The hula is one of Polynesia’s special gifts. It tells the history and stories of the Islands in a magical fashion. My good friend Nikki and I wanted to create an image that would portray the spirit, meaning and beauty of the hula. The location of the shoot was critical to the success of the image. We shot the image on the East coast of Kauai so the sun would be setting behind the camera position. This was important because I wanted the quality and quantity of light falling on Nikki to be the same as what was on the background. It would have been possible to shoot the image on a western beach, but we would have had to deal with redirecting the light as it dropped into the ocean and would have risked overexposing the sky and water.
The trickiest technical aspect of the shot was shooting as the sun ventured in and out of the consistently “partly sunny” Hawaiian sky. Constant metering is needed in these situations because of the continual changes in exposure. An incident metering technique was chosen because that style reads the amount of light that falls on the subject and renders the metered point as midtone—or 18% gray. All highlight and shadow areas record in a natural relationship to the metered point. There is no need to meter from the subject on an open beach because the light source is so far away that the ten or twenty feet from camera to subject will not affect the exposure. This is critical to because the sunlight disappears rapidly in the late afternoon and crucial shooting time would be lost by walking back and forth to the subject to meter the scene. Simply point the meter behind you in along the same camera—subject plane, meter and shoot!
We wanted more than an empty beach for shot and looked around for a point of interest that would add a dimension to the “story.” There were several things that I liked about the bamboo sticks. I felt that they added a second point of interest to the “story” and I liked the juxtaposition of the straight lines of the sticks against the curves of Nikki’s body.

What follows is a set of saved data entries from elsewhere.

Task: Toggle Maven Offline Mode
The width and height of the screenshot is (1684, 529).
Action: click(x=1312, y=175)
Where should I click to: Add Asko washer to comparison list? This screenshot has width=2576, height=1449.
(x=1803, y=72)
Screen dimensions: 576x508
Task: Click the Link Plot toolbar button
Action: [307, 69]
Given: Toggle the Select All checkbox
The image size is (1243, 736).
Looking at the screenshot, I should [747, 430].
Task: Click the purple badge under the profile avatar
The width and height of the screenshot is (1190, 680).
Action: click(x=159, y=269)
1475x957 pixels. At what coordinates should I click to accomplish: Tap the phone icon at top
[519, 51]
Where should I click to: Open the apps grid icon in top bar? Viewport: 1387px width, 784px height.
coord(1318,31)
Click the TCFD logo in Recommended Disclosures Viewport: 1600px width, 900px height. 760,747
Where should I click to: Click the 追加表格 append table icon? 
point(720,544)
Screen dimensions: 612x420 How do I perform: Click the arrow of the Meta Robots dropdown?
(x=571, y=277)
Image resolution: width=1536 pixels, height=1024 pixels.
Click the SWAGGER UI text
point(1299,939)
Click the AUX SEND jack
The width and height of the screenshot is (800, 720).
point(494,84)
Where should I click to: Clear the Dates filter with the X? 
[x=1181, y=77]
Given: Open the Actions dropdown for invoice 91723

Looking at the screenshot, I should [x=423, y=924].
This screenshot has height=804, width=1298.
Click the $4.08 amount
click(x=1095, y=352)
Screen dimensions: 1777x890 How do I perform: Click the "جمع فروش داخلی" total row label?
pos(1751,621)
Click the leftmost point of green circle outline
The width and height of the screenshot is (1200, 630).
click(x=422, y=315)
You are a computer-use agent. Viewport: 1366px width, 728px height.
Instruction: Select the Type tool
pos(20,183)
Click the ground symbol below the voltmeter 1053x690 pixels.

The image was captured with the Olympus E-10 digital camera on super high quality at the highest resolution and lowest compression jpeg setting. The image was imported into Adobe Photoshop and was immediately saved as a .psd file for further enhancement. Slight “body retouching” was accomplished by selecting an area, creating a new layer from the selection ( ctrl/command J ) and applying the pinch filter [in the “distort” filter drop down menu] at about 20%. Great care must be exercised with this filter because the effect can look unnatural very quickly. I then flattened the image and used the clone tool to clean up any extraneous image particles from the original layer. The image was enlarged using genuine fractals.
The image received an Award of Merit from the Professional Photographers of Los Angeles County.